Set down each line of the material that follows exactly, and leave its pictures out.

Material for this exercise:
= = = =
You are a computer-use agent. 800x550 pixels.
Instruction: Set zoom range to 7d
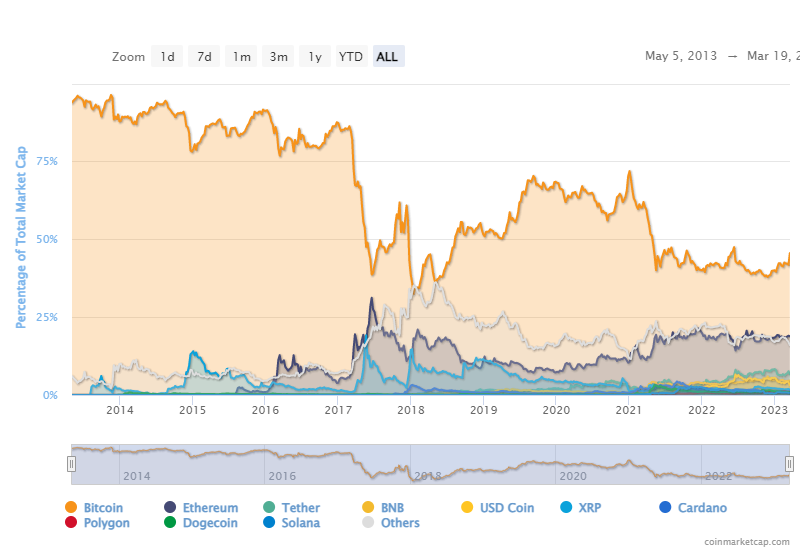tap(204, 57)
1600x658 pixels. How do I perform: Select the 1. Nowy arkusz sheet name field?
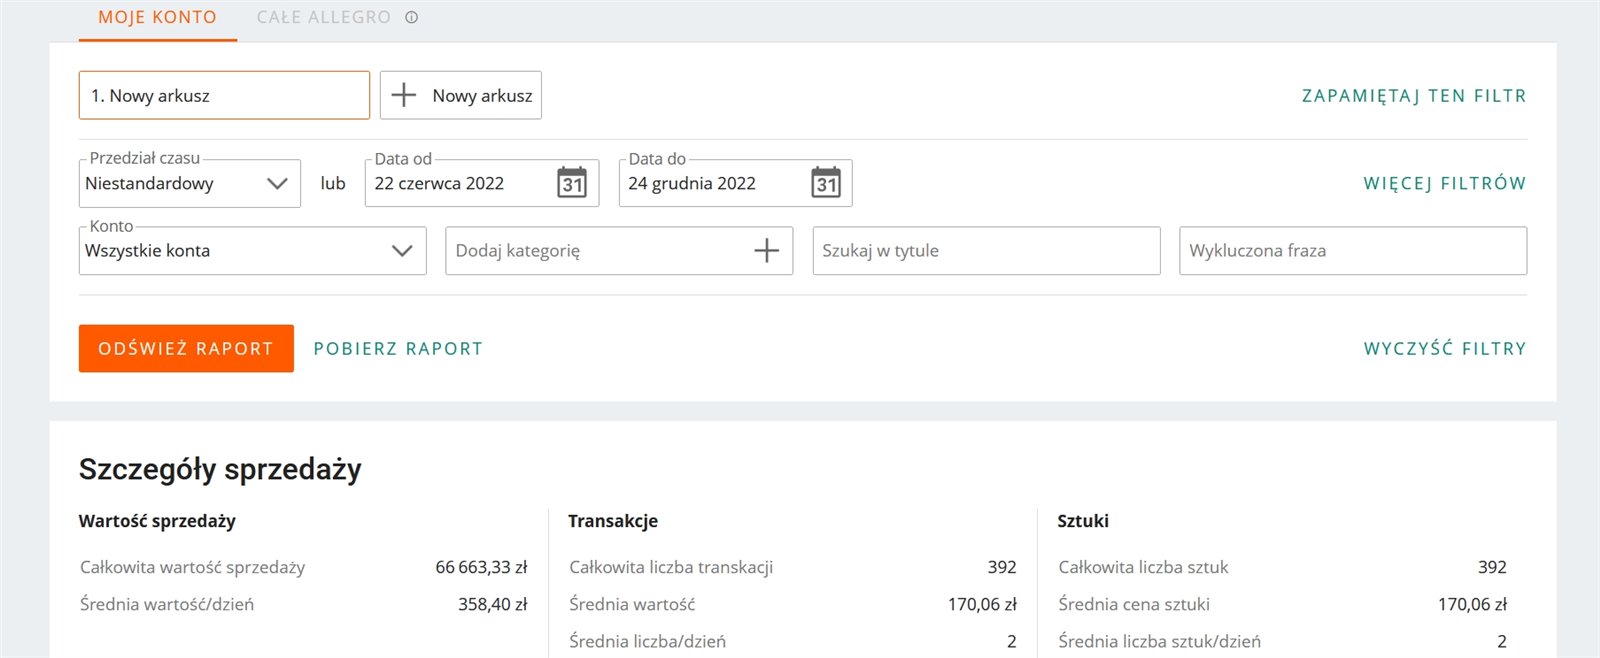tap(224, 96)
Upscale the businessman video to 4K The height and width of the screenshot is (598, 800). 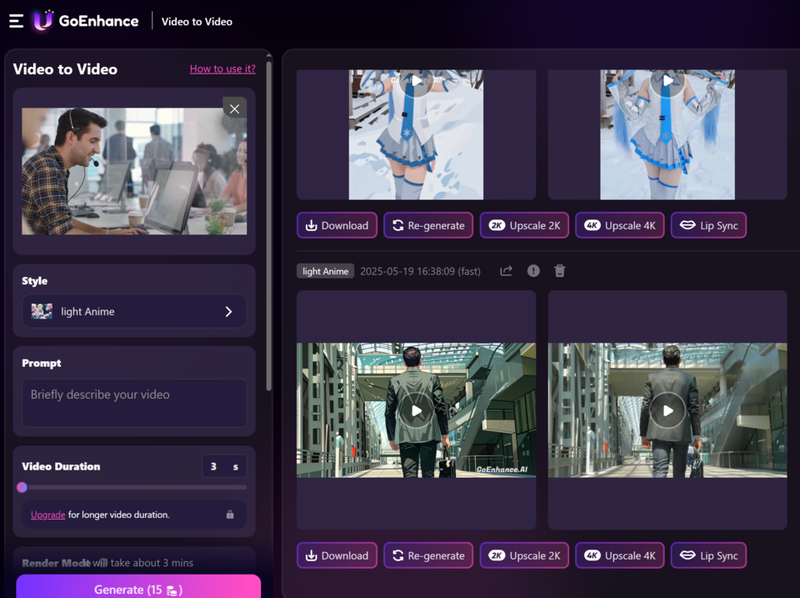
= = = =
Task answer:
You are a computer-use agent. 800x550 pixels.
Instruction: Set zoom range to 7d
tap(204, 57)
1600x658 pixels. How do I perform: Select the 1. Nowy arkusz sheet name field?
tap(224, 96)
Upscale the businessman video to 4K The height and width of the screenshot is (598, 800). 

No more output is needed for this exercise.